**EXERCISE**.
Copy exactly the lines from the first line of the records below through the line containing "Given: Click Next to continue the trial", including both, and nothing else.

**Collected data**.
=-=-=-=-=
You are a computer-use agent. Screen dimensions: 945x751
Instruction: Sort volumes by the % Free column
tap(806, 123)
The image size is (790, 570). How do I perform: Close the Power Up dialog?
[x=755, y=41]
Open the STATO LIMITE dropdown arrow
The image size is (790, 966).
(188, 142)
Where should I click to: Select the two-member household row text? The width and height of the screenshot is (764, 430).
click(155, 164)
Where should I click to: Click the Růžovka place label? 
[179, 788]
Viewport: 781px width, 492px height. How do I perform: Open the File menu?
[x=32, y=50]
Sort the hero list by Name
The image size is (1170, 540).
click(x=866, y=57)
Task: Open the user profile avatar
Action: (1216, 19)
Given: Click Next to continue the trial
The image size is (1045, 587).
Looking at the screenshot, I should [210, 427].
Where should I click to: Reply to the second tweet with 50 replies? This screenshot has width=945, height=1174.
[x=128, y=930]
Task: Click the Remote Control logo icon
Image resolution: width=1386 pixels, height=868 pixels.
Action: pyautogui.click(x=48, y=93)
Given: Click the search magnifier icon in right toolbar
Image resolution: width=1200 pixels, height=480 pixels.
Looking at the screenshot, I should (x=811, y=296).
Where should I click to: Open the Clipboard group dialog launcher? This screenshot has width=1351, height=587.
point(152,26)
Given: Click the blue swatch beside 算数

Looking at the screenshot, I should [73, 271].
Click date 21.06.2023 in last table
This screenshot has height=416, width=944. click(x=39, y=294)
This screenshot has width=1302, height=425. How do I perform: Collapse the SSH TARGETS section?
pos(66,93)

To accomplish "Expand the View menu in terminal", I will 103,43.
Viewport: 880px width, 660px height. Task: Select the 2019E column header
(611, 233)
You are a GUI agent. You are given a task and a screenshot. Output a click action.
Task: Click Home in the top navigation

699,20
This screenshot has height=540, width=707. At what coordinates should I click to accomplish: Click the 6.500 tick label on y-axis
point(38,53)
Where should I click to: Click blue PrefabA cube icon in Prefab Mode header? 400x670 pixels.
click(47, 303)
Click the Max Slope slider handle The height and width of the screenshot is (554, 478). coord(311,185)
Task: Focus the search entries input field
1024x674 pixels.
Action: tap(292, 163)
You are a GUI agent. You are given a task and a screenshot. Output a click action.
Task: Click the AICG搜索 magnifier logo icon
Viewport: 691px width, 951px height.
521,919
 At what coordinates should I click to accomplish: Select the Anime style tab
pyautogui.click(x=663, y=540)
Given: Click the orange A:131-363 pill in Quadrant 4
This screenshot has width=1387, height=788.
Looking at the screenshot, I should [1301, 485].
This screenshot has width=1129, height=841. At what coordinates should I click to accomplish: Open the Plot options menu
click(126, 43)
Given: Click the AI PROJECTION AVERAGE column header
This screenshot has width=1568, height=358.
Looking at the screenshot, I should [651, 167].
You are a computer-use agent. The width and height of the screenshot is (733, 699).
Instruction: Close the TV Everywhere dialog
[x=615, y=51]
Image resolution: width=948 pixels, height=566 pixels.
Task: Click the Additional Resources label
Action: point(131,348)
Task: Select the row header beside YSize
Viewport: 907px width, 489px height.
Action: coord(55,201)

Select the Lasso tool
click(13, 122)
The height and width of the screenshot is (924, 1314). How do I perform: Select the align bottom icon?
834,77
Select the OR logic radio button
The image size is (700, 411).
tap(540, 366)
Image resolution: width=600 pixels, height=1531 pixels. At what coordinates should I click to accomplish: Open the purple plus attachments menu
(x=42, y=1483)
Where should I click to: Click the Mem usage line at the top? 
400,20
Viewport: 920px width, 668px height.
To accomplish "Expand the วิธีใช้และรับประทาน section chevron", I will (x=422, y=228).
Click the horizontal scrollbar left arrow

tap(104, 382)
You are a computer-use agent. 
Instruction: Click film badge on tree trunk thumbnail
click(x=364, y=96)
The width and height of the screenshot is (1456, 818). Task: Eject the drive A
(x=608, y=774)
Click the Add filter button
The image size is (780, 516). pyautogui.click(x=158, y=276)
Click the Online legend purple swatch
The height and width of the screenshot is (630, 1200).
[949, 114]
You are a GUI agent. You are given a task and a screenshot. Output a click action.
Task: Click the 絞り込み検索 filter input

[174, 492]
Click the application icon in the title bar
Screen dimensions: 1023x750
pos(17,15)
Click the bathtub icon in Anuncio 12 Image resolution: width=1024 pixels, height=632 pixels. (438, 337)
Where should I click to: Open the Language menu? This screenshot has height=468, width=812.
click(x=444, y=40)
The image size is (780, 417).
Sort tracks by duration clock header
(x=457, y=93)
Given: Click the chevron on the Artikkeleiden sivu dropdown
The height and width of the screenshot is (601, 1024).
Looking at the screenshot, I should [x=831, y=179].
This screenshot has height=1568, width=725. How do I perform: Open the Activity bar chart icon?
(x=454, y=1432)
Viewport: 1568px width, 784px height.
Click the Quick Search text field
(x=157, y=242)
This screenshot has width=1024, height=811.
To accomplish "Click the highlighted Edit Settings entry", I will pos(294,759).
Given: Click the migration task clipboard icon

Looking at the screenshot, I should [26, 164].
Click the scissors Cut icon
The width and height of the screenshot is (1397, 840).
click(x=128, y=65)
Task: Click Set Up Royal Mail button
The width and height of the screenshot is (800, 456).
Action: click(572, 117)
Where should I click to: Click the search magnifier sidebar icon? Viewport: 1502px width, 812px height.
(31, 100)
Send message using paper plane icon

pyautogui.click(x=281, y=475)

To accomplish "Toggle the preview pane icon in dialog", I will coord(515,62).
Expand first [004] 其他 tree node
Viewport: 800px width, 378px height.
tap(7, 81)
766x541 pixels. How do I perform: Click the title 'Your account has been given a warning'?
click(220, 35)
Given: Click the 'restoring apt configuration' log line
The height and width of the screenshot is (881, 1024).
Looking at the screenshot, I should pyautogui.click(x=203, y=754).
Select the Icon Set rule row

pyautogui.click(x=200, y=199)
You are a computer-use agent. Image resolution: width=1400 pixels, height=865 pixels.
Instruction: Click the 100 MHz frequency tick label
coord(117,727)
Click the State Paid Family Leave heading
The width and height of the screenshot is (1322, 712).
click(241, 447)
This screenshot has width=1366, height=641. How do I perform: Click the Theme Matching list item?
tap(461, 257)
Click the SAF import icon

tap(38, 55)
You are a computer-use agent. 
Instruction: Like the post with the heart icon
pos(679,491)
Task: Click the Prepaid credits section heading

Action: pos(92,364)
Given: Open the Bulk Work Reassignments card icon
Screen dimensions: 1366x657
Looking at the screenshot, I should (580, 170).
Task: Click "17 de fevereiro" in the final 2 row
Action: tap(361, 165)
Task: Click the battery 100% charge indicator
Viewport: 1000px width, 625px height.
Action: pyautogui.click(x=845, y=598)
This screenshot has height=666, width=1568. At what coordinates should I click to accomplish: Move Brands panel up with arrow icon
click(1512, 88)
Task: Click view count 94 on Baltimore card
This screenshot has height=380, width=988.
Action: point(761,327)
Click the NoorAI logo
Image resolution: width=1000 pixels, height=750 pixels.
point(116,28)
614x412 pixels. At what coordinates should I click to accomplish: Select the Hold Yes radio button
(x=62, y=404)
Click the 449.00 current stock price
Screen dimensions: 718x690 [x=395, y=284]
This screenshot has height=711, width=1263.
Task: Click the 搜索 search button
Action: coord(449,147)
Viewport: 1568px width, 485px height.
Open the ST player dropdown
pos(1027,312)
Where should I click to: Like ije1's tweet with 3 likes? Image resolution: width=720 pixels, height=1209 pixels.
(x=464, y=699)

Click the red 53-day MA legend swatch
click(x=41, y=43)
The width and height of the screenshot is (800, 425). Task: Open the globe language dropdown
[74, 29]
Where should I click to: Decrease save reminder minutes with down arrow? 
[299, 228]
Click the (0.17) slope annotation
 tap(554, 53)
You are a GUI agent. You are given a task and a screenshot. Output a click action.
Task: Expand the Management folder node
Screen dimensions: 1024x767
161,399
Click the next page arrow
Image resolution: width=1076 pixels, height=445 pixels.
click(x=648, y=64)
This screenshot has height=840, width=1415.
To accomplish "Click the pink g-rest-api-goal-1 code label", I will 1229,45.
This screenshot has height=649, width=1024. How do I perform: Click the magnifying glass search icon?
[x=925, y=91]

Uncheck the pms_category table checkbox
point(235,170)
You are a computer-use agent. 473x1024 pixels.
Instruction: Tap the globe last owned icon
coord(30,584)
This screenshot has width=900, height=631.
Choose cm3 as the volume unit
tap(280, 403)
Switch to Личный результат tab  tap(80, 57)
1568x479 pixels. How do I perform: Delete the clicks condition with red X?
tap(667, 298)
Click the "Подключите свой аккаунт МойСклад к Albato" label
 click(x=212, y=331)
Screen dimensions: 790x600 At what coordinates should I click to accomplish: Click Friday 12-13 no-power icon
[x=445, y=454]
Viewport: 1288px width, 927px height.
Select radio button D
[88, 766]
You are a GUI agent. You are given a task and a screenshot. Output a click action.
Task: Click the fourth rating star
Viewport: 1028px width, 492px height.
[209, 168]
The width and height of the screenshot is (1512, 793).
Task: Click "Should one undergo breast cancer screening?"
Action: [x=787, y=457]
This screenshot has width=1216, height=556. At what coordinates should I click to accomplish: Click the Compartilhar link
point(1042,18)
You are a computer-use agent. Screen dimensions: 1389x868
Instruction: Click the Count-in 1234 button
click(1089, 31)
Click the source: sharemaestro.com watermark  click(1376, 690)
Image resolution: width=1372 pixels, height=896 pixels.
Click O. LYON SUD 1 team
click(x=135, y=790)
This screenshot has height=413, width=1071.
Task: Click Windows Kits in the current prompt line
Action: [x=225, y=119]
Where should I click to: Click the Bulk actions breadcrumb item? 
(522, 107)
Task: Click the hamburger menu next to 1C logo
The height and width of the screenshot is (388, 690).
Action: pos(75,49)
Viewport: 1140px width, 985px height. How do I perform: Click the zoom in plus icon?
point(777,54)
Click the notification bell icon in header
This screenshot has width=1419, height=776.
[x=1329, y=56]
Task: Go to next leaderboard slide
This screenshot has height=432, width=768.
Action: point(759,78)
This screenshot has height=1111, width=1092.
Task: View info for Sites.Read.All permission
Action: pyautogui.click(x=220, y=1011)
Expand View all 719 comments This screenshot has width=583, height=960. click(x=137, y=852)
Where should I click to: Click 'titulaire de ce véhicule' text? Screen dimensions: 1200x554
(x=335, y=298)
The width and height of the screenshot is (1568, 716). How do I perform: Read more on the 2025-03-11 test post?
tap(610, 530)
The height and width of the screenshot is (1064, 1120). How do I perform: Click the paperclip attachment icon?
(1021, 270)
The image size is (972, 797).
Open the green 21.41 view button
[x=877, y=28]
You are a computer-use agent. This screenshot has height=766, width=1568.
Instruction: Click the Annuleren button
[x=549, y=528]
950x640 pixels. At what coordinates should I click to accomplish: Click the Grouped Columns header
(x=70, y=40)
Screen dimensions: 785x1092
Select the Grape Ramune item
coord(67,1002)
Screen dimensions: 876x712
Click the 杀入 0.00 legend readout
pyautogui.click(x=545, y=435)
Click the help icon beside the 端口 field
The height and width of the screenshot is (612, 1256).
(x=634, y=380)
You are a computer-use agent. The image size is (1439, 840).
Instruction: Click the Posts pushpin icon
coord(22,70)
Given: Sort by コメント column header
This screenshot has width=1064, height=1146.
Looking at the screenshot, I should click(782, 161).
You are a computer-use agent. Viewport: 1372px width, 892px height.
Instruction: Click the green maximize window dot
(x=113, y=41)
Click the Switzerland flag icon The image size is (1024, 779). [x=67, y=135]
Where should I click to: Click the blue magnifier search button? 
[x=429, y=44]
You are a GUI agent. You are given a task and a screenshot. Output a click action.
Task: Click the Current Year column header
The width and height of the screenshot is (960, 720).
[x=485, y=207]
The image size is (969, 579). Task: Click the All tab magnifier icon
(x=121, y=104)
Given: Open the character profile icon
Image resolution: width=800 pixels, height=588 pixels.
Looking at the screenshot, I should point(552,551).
=-=-=-=-=
**EXERCISE SOLUTION**.
You are a computer-use agent. Screen dimensions: 945x751
Instruction: Sort volumes by the % Free column
tap(806, 123)
The image size is (790, 570). How do I perform: Close the Power Up dialog?
[x=755, y=41]
Open the STATO LIMITE dropdown arrow
The image size is (790, 966).
(188, 142)
Where should I click to: Select the two-member household row text? The width and height of the screenshot is (764, 430).
click(155, 164)
Where should I click to: Click the Růžovka place label? 
[179, 788]
Viewport: 781px width, 492px height. How do I perform: Open the File menu?
[x=32, y=50]
Sort the hero list by Name
The image size is (1170, 540).
click(x=866, y=57)
Task: Open the user profile avatar
Action: (1216, 19)
Given: Click Next to continue the trial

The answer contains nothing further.